À l’hôpital Maisonneuve-Rosemont, « ce n’est pas prévu pour le moment », a indiqué Catherine Dion, du service des communications du CIUSSS de l’Est-de-l’Île-de-Montréal. Actuellement, il y aurait huit éclosions dans cet hôpital et une à l’hôpital Santa Cabrini, l’autre hôpital géré par ce CIUSSS.
À l’hôpital Sacré-Coeur, où des éclosions ont été signalées dans au moins cinq unités sur quatre étages, une vaste opération de dépistage est en cours.

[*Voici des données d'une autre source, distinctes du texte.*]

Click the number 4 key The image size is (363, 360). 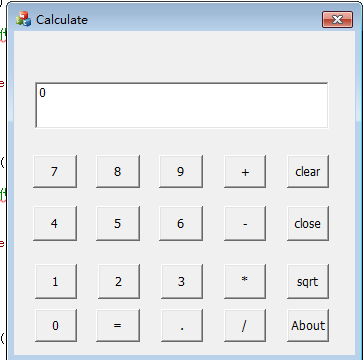pos(55,223)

Même chose à l’hôpital de Verdun et à l’hôpital Notre-Dame, qui ne connaissent pas d’éclosion en ce moment, mais font passer des tests aux patients et également au personnel, mais dans ce dernier cas, seulement s’il y a une éclosion de COVID. « Après la première éclosion à l’hôpital de Verdun [début avril], on s’est mis à tester toute personne qui rentrait dans nos hôpitaux et c’est parce qu’on a fait ça qu’on a détecté la deuxième éclosion [à Verdun] », a affirmé Jean-Nicolas Aubé, porte-parole du CIUSSS du Centre-Sud-de-l’Île-de-Montréal.
À l’extérieur de Montréal, le CIUSSS de l’Estrie a admis avoir été aux prises avec une éclosion à son hôpital Fleurimont de Sherbrooke, mais elle serait « sous contrôle ». « La réalité n’est pas du tout la même qu’à Montréal », a indiqué Félix Massé, porte-parole du CIUSSS de l’Estrie. « Nous ne faisons pas face à plusieurs éclosions en soins de courte durée. »
Les éclosions et le débordement des urgences ont forcé plusieurs hôpitaux à fermer des unités, transférer des patients ailleurs et à suspendre des chirurgies.